Gli avvocati stanno pagando, più delle altre professioni, un duro prezzo alla crisi economica. Lo afferma Marco Ubertini, presidente della Cassa forense, nel suo intervento al XXX Congresso nazionale forense che si svolge a Genova a bordo della nave Costa Concordia. «Garantita la sostenibilità trentennale e la solidità patrimoniale - spiega Ubertini - Cassa forense non può tuttavia fare a meno di preoccuparsi per il futuro. Dagli ultimi dati in nostro possesso, emerge la crisi che ha colpito, e che continua a colpire, il ceto forense. Tra il 2008 e il 2009 il reddito medio annuo degli avvocati è diminuito dell'1,1%; e la situazione peggiora se si guarda al valore reale del reddito, che riporta una flessione dell'1,8%».

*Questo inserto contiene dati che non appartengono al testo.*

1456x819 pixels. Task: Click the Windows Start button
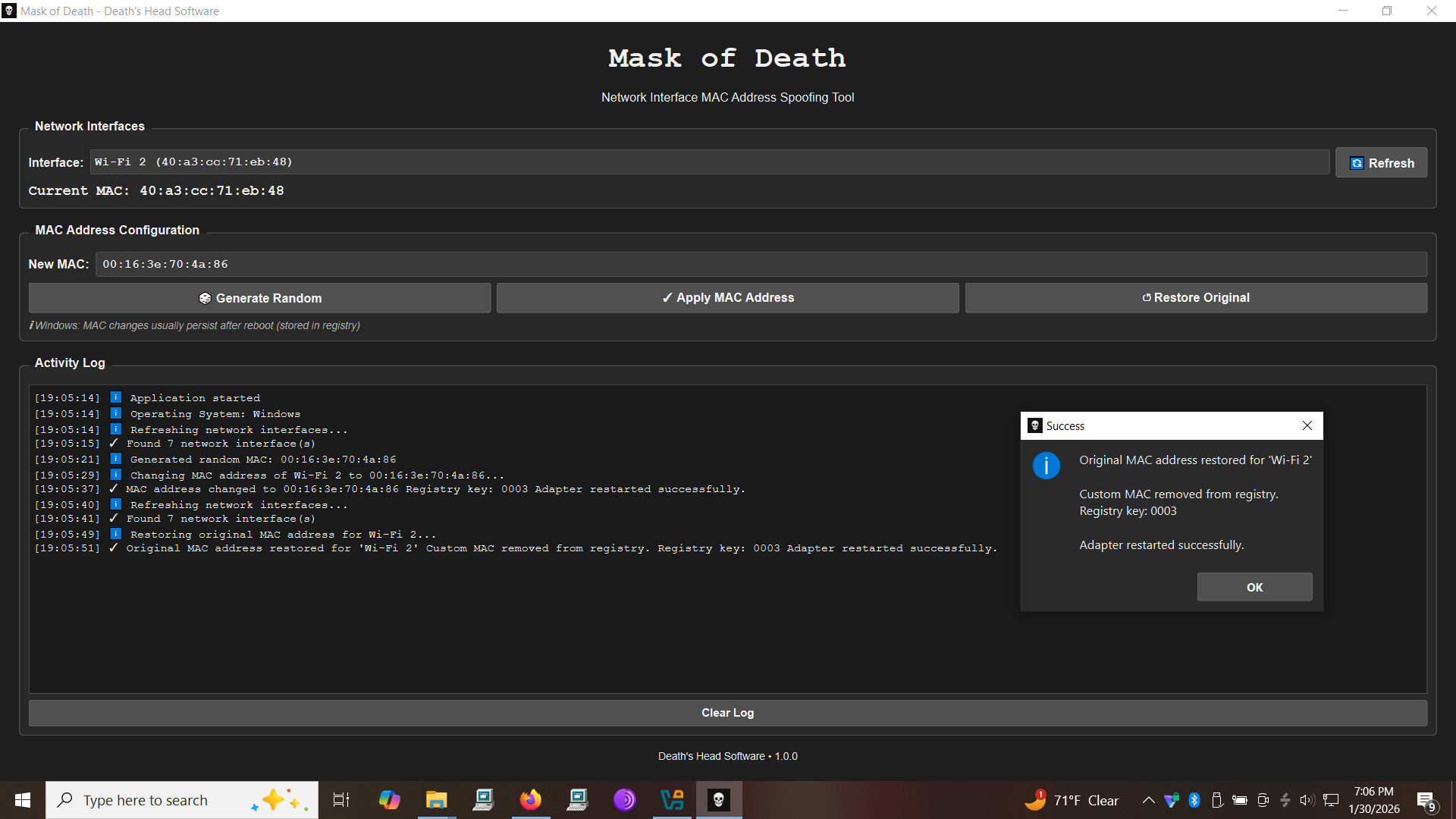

La crisi colpisce tutta l'Italia, con situazioni particolarmente critiche in aree geografiche strategiche perché considerate cuore pulsante dell'economia. Pensiamo alla Lombardia - esemplifica Ubertini - dove il reddito medio annuo degli avvocati iscritti alla Cassa è diminuito del 2,9% tra il 2008 e il 2009. La situazione è particolarmente critica per gli avvocati più giovani». «Senza contare - prosegue Ubertini - gli oltre 50.000 colleghi iscritti agli albi ma non iscritti alla Cassa, in gran parte sotto la soglia minima di reddito Irpef (10.000 euro annui) e di ricavi iva (15.000 euro annui), tra i 25 e i 35 anni il reddito annuo oscilla intorno ai 20mila euro, il che vuol dire, al netto dei contributi previdenziali e delle tasse, circa 1200 euro al mese. Senza tredicesima, senza ferie e senza quelle tutele tipiche dei lavoratori subordinati». «Nonostante i professionisti al di sotto dei 45 anni siano oltre la metà degli iscritti alla Cassa (57%), hanno un reddito medio circa 2,2 volte inferiore a quello dei colleghi più anziani. Guardando al reddito medio mensile di un avvocato under 45, infatti, si registra un valore di 1.839 euro a fronte dei 3.680 degli avvocati over 45. Anche se non siamo l'unica categoria professionale a risentire della crisi - sottolinea Ubertini - paghiamo più di altri».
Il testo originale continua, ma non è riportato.